Are we still sure that it’s the nubs? Could it be possible that the stems are made from a harder material that is causing the stress?
So I just concluded my week long testing of using Box Jades and Maxkey Lime. Halfway through the week I took the caps off and reinstalled them to simulate standard use.
I took each cap off and examined it, and tried each on a Cherry stem.
I found that all of the caps looked to be damage free, and all fit relatively tightly on the cherry stem. I would be fairly confidant in using Maxkey SA on new box switches worry free. If I get brave I will try a similar test with GMK.
Thank you for your testing. I have really waffled back and forth on box switches since they had their stem issue. I’m more confident that the Tada68 build that is next on my list can rock v2 Jades with Maxkey White on Black SA (assuming that set has a 1.75u shift, havent cecked).

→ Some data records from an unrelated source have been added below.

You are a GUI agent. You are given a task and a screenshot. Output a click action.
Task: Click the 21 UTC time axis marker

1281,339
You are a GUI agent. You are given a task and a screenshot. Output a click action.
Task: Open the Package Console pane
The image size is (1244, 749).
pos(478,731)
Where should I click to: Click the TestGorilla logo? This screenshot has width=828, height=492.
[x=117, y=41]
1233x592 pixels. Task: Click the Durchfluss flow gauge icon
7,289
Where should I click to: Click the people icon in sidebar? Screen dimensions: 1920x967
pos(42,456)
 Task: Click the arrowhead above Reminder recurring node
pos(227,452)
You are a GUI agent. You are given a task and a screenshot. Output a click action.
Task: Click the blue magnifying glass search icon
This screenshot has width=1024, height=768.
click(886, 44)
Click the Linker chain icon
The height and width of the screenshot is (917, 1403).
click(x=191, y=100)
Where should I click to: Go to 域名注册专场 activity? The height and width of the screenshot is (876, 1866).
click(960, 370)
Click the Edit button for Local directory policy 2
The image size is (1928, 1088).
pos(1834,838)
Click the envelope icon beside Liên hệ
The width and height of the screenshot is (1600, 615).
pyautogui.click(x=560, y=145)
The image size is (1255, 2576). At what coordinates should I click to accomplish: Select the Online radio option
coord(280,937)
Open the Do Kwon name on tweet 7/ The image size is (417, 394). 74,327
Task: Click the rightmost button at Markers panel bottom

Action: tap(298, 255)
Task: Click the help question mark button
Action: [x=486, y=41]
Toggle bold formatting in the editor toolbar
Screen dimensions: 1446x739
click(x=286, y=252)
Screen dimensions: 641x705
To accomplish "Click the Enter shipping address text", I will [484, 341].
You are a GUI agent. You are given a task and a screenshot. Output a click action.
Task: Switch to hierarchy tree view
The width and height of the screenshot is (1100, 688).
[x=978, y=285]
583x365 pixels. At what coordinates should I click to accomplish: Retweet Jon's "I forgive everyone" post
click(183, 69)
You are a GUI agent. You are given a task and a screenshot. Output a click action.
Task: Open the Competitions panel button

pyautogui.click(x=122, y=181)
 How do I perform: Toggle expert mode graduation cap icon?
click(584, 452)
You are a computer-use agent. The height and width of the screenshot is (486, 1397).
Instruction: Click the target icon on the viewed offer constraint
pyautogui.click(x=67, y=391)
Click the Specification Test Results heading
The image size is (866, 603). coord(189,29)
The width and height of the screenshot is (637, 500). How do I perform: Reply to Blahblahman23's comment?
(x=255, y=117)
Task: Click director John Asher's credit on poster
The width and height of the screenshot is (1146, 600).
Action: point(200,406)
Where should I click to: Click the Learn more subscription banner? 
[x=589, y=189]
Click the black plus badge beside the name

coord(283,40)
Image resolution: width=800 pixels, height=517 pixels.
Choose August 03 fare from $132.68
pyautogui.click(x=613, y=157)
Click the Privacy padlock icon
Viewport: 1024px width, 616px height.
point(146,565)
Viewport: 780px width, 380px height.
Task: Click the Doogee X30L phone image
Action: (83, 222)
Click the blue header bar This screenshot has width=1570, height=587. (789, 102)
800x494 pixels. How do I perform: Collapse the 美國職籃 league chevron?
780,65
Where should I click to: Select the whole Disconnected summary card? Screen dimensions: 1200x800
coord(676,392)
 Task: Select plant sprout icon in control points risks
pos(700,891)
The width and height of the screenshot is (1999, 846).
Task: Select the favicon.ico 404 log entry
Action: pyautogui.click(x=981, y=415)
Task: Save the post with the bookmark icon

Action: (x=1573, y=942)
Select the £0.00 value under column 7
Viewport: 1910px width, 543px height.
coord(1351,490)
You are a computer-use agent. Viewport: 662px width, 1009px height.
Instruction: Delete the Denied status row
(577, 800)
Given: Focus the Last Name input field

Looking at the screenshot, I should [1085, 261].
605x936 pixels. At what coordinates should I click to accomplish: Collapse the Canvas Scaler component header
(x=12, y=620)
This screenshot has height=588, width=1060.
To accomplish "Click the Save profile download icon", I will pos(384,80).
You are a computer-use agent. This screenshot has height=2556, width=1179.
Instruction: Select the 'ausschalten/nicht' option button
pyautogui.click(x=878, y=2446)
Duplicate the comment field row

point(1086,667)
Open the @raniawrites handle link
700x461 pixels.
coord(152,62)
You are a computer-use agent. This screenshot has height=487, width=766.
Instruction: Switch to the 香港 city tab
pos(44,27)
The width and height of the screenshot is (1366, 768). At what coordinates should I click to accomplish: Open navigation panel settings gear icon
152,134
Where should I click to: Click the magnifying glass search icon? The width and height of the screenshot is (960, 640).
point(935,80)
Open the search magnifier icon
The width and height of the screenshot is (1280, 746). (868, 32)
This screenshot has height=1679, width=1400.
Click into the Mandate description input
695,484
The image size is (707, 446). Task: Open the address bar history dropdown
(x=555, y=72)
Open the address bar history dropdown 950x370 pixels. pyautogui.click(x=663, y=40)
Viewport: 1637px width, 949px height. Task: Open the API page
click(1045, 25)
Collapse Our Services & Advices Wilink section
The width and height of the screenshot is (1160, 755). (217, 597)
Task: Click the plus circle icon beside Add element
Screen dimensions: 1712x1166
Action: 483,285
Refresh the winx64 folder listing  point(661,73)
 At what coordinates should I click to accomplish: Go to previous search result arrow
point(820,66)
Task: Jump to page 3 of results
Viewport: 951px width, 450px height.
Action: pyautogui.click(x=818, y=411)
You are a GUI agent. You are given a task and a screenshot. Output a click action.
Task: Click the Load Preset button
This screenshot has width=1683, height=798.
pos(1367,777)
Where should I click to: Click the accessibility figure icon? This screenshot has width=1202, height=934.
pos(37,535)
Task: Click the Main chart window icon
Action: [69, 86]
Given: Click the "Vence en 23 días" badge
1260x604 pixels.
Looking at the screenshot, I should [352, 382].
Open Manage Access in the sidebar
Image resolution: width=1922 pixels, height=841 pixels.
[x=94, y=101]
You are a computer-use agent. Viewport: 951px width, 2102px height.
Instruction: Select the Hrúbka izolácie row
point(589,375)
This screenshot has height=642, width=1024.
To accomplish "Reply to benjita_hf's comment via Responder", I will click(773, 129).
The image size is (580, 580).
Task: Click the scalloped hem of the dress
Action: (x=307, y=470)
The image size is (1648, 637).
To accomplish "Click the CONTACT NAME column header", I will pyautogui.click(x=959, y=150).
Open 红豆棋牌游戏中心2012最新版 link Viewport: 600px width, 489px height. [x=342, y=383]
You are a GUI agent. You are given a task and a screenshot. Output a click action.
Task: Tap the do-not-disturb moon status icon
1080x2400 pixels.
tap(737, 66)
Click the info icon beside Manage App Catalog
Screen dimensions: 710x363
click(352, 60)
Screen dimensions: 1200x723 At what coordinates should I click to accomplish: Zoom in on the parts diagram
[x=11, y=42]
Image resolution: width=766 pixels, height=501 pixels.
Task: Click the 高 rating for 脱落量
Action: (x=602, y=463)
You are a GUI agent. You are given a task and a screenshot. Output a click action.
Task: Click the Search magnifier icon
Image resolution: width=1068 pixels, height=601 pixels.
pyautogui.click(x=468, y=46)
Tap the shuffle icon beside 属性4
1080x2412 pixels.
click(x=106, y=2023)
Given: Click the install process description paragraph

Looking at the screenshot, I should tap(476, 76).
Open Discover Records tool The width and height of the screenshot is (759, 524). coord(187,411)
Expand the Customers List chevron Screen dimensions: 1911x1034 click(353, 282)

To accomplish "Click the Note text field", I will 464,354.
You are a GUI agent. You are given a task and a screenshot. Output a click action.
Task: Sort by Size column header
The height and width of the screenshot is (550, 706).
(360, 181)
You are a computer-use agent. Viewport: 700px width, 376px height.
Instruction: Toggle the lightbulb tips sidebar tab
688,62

Novelias x SA Lime keyboard chores in the future?
I have to measure more switches and keycaps soon
That’s actually an interesting result considering that early on when Lime R1 came out people were having cracking issues with some of the stems. I wonder how many of those issues were actually on box switches but people were more inclined to blame it on the caps first
Just thinking out loud here. Have we seen any problems with Non-box Kailh switches (including Halos)? Considering the stems are also 1.30mm and (presumably) made of the same plastic as BOX stems, wondering if there could be an issue there.
And if not, then what’s the difference between them and the BOX stems?
The nubs on the BOX stems are bigger than on the non-BOX ones. Maybe this is the problem?
Are the BOX Switches 1.30 ± .02mm plus the width of the nubs? Or are they 1.30 ± .02mm including the nubs? I was under the impression it was the latter, but the former would certainly explain the cracking/stretching more easily. I also thought the great people here measuring were putting their calipers over the nubs? Therefore the nubs are included in total width
Thanks for any clarification. Mainly just thinking out loud and trying to decide if I should put a GMK set on Kailh normals/Halos
I have not measured myself, but thought that others were measuring at the nubs. Actually, I do not know if the nubs add more thickness on the BOX switches, but they are certainly wider on the BOX switches than on the other switches.
Also, I have not checked my GMK set on Halos for damage, but did not notice a looser fit after taking them off and placing them on the switches again.
I bit the bullet and mounted a full GMK set to my new box reds. It wasn’t that big of a deal since it is my Aero set that everyone seems to hate
Anywho, I too will be reporting back in a week or two. Very good start though. No cracking at all at first mount. Time will tell. This is in stark contrast to the old box stems because I could easily hear the keycaps crack when I put them on the first time.